(Berlin) Des scientifiques disent avoir observé une abondance de minuscules particules de plastique dans la neige de l’Arctique, ce qui révèle que les microplastiques parcourent de longues distances dans l’atmosphère, jusqu’à certaines des régions les plus reculées de la planète.

Les chercheurs ont examiné des échantillons de neige prélevés dans l’Arctique, dans le nord de l’Allemagne, dans les Alpes bavaroises et suisses ainsi que sur l’île de Heligoland, dans la mer du Nord, à l’aide d’un processus spécialement conçu pour l’analyse en laboratoire.

« Bien que nous nous attendions à y trouver des microplastiques, les énormes concentrations nous ont surpris », a indiqué Melanie Bergmann, chercheuse à l’Institut Alfred-Wegener de Bremerhaven, en Allemagne.

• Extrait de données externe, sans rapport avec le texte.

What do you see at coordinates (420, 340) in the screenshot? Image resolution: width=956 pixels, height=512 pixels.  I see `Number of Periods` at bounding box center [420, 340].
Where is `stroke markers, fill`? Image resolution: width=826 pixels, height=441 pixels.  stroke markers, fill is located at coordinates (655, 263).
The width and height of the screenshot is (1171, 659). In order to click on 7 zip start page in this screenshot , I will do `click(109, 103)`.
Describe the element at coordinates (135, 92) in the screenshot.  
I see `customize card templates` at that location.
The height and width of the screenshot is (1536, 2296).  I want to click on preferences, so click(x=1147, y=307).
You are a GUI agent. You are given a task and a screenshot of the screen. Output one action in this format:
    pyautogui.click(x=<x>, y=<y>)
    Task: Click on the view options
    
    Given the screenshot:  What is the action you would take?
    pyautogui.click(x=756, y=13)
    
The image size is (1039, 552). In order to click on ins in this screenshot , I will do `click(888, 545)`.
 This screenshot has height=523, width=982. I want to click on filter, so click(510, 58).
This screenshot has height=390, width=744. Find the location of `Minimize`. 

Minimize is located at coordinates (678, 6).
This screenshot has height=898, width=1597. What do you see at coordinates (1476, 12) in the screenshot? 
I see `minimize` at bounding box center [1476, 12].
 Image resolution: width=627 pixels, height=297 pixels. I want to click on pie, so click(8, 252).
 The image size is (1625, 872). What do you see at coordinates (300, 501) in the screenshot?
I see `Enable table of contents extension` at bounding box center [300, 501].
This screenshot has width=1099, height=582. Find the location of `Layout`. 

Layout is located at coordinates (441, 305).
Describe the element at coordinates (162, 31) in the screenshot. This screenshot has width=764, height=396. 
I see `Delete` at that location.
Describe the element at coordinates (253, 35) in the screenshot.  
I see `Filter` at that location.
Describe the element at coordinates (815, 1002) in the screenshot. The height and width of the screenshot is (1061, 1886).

Leurs conclusions ont été publiées mercredi dans la revue Science Advances.

Des études antérieures ont signalé que les microplastiques — des particules de moins de 5 millimètres formées par la décomposition de matériaux synthétiques — se trouvent jusque dans l’air à Paris, à Téhéran et à Dongguan, en Chine.

Cette nouvelle recherche a permis de démontrer que les fragments peuvent se retrouver en suspension dans l’air d’une manière similaire à la poussière, au pollen et aux particules fines provenant des gaz d’échappement des véhicules.

Bien que l’impact des microplastiques sur l’environnement suscite de plus en plus d’inquiétudes, les scientifiques n’ont pas encore déterminé leur possible effet sur la santé humaine ou sur la faune.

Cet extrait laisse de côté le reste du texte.